──────── Task data ────────
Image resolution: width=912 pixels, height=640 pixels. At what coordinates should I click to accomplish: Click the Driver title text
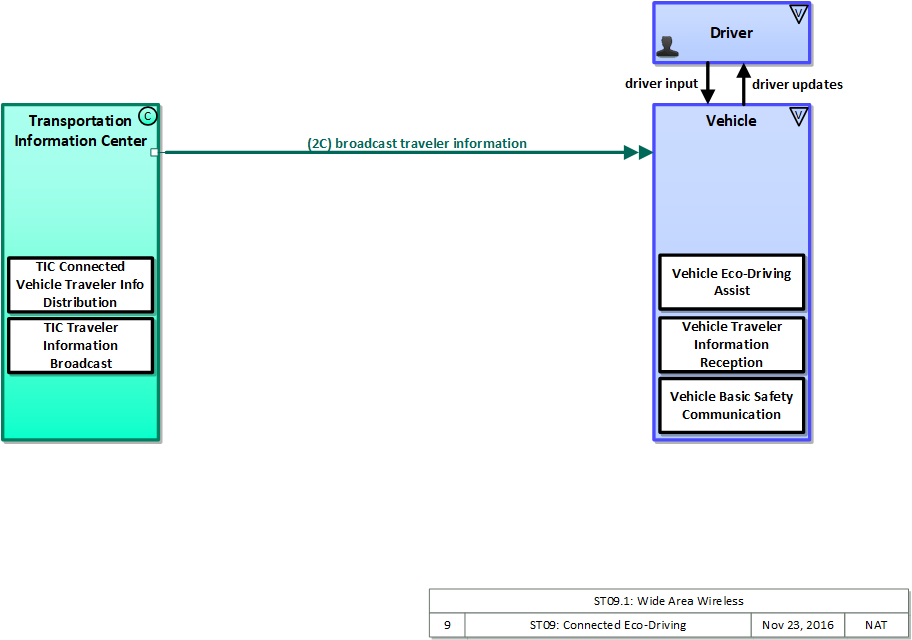click(731, 33)
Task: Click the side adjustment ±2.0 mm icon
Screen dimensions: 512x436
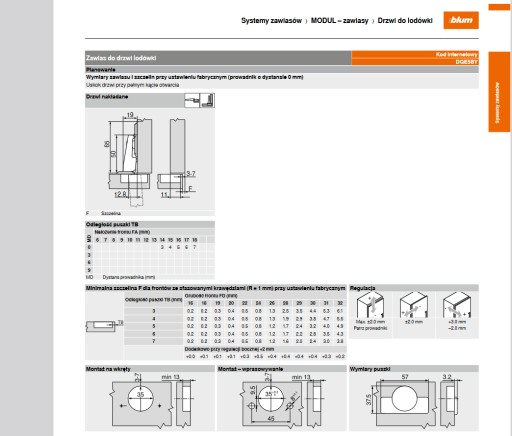Action: point(414,305)
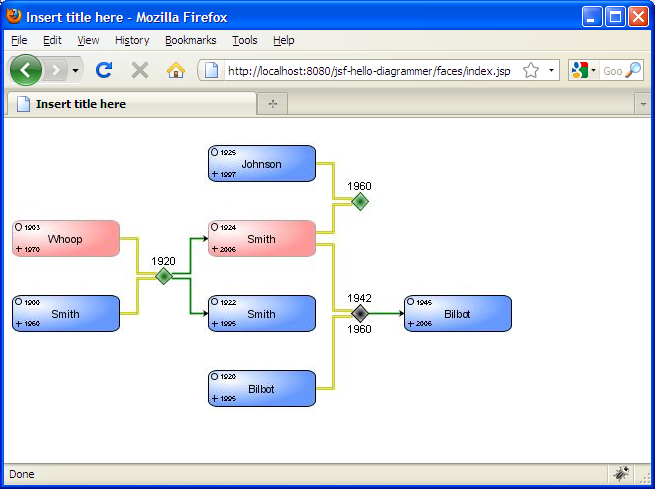Reload the page with the refresh icon

(x=103, y=70)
────────
* Exercise description *
All of the records above should be written out exactly, with the pictures left out.

* Response for this exercise *
Image resolution: width=912 pixels, height=640 pixels. At what coordinates should I click to accomplish: Click the Driver title text
click(731, 33)
Task: Click the side adjustment ±2.0 mm icon
Screen dimensions: 512x436
Action: point(414,305)
Reload the page with the refresh icon

(x=103, y=70)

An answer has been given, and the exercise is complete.